- _TASKS_
A. In the forum post about Nintendo, which films does the writer say Disney made in the last five years or so?
B. Carry the forum post about Nintendo forward, starting right after its last sentence.

When the herd loses its way, the shepard must kill the bull that leads them astray.

curl-6 said:

This.

One of Nintendo's biggest problems at the moment is that like 95% of their output is E-rated cartoon fare.

Most gamers today demand more than that. Nintendo needs to make their own equivalents to stuff like Uncharted, The Last of Us, Gears of War, etc.

Ehhhh...

This is now really accurate to what the thread is asking. Like everything you said is true, but that's not what the thread is asking. You're talking about new franchises, and the thread is talking about existing ones.

Unless you're saying that their existing franchises need to be like Uncharted, The Last of Us, Gears of War, etc. Then that's obviously wrong, but I don't think you are.

Adding those new western franchises won't do anything for their existing IP. The problem with their existing IP is that Nintendo is heinously fucking cheap with them. If Nintendo treated a Pokemon release the way Rockstar treated GTA V, Pokemon would easily do those kinds of numbers, but they don't. If Nintendo treated Zelda the way Disney treated Frozen, it could easily sell Fallout 4 numbers, but they don't and likely won't with Zelda U. Nintendo are so goddamn cheap when it comes to the production of their franchises, and it comes through in the end product.

When Disney localized Ghibli movies, they'd hire top tier actors and writers. When making Other M, they had Sakomoto write the script and hired a no-name. Nintendo should be doing what Disney is doing. They're Nin-fucking-tendo. Nintendo is supposed to be the Disney of gaming, but it's so frustrating the ways in which they don't act like it. I thought Galaxy was a push in the right direction, and then Galaxy 2 proved me wrong. I'd love to believe that Nintendo is gearing Retro up to make Nintendo's Uncharted, but you know why I know that'll never happen? Nintendo's to fucking cheap to do it. You know why Nintendo won't do what Square did and buy a 3rd party studio/collection of IP up to make up for their gap in market appeal? Because they're too fucking cheap to. Disney bought Marvel and prospered. You know why Nintendo won't buy Capcom and do the same when they could and should? Because they will never spend the kind of money necessary to make that purchase worthwhile. Not just the acquisition, but actually funding the games afterwards in a big, AAA way.

And let me clarify: when I say cheap, I mean the experiences feel cheap. They feel like they were made on a strict budget. When Nintendo releases a Zelda game with no VA and looping animations, it's not charming anymore. It looks cheap. If Zelda U has no VA, it's not going to do as well, because it's going to come off as a cheap-ass game compared to what's out today. When Nintendo let's Retro make another 2D platformers instead of a big budget AAA game, they come off as cheap. When Nintendo makes all of their products feel like fisherprice toys when everyone else is designing their products to look premium, they come off as cheap. When the first trailer for a new Star Fox comes out and it looks like it hasn't progressed a day since the N64 era, Nintendo looks cheap. When Nintendo tells its audience that Federation Force is their next Metroid game, spin off or not, they look cheap. And when all you're known for is making cheap looking games on cheap looking systems, eventually people are going to go towards the more premium experiences. And again, it has nothing to do with their games being aimed at children. Disney made Frozen, Tangled, Inside Out, Big Hero 6, and Brave in the last 5 years or so and NONE of them look or feel like cheap experiences. Turning Chibi-Robo into some throwaway 2D platfomer when it could have easily been this Pixar-esque 3D adventure game with a plot and a purpose and a message high quality animation and good writers and a voice acting team comes off as cheap. Looking at an IP like Chibi-Robo and thinking that putting that much time, effort, marketing, and recourses into it because it might be "too niche" looks fucking cheap. It's not too niche, Nintendo. You're just being too cheap to give it the tools necessary to appeal to a mainstream audience. When Gardians of the Galaxy came out, Disney marketed that shit like it was the second coming of Christ and put money into making sure it really was the second coming of Christ. Nobody gave a shit about that IP until Disney decided to. Nobody will give a shit about Nintendo's IP until Nintendo starts to, and more than they have with anything this gen.

- _Records for locating described items_
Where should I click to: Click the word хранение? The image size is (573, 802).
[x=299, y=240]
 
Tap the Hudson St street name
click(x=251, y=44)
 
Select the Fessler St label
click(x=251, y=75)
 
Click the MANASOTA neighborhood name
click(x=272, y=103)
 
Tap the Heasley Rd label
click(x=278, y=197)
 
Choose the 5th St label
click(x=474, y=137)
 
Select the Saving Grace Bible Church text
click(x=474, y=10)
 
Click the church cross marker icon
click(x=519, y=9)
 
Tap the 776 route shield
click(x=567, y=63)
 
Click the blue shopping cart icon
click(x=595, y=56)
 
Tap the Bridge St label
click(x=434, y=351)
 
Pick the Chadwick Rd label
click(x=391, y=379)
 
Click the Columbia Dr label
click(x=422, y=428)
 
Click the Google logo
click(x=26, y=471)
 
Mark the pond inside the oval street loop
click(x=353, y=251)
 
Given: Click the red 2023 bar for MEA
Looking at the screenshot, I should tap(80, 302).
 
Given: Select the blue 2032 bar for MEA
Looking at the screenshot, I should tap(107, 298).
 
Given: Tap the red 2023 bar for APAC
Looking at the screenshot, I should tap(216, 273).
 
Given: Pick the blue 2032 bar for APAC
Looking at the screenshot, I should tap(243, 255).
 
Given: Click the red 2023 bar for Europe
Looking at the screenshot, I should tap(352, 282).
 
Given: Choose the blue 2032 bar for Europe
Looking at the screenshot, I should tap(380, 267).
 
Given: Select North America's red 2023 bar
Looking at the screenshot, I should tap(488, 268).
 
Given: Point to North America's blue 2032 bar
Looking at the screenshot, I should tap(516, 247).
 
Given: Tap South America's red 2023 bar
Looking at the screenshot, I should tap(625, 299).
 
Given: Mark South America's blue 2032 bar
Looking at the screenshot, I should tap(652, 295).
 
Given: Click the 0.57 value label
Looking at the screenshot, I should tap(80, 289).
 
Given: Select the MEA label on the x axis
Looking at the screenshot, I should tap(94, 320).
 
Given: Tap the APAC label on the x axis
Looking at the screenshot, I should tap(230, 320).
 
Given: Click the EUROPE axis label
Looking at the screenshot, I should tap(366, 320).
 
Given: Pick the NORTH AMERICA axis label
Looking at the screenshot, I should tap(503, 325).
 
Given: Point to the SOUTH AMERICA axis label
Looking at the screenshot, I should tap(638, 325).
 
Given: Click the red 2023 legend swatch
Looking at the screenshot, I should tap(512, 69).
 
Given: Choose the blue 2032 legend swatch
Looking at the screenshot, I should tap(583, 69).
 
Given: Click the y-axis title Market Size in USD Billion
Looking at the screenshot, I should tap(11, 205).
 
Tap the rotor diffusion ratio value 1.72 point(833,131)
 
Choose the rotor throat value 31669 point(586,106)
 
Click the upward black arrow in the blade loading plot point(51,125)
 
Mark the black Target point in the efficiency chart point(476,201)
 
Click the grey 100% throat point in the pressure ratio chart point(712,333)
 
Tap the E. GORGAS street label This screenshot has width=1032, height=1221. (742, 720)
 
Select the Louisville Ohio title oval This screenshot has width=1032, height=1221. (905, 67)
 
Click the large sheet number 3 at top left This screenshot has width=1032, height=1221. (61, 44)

- _FINAL ANSWERS_
A. Frozen, Tangled, Inside Out, Big Hero 6, and Brave

B.
Say what you want about Destiny, I sure have, but it doesn't look or feel like a cheap game. Guess what? The thing sold tens of millions. Like people look at XY as some big success because it sold 10m+ units on 3DS. There is a possible future where a mainline Pokemon game could do 35m+ on a single dedicated gaming device just like the originals did on the Gameboy, but it doesn't, because Nintendo is so fucking cheap with their games. It wasn't as much of an issue before as they could blame those shortcomings on lack of tech, but the alibi doesn't hold up anymore. It's just cheap now. It just looks cheap. And it shows when they don't cheap out. Mario Kart 8 didn't come off as cheap. Smash didn't either. Everything else does to some extent.

Woah.

Sorry, just had to get that off my chest lmao didn't mean to air that out on you. That wasn't directed at you at all lmao just so frustrated with Nintendo software-wise the past two gens.



Last gen Nintendo's best-selling IPs were not just big, they were HUGE and sold in the range of 10 to 30+ million per game. This gen they are "just" big, i.e. their best-selling IPs sell around 5 to 10+ million per game.

Still no other console manufacturer could/can compete with Nintendo when it comes to sales figures of own IPs.



spemanig said:

Ehhhh...

This is now really accurate to what the thread is asking. Like everything you said is true, but that's not what the thread is asking. You're talking about new franchises, and the thread is talking about existing ones.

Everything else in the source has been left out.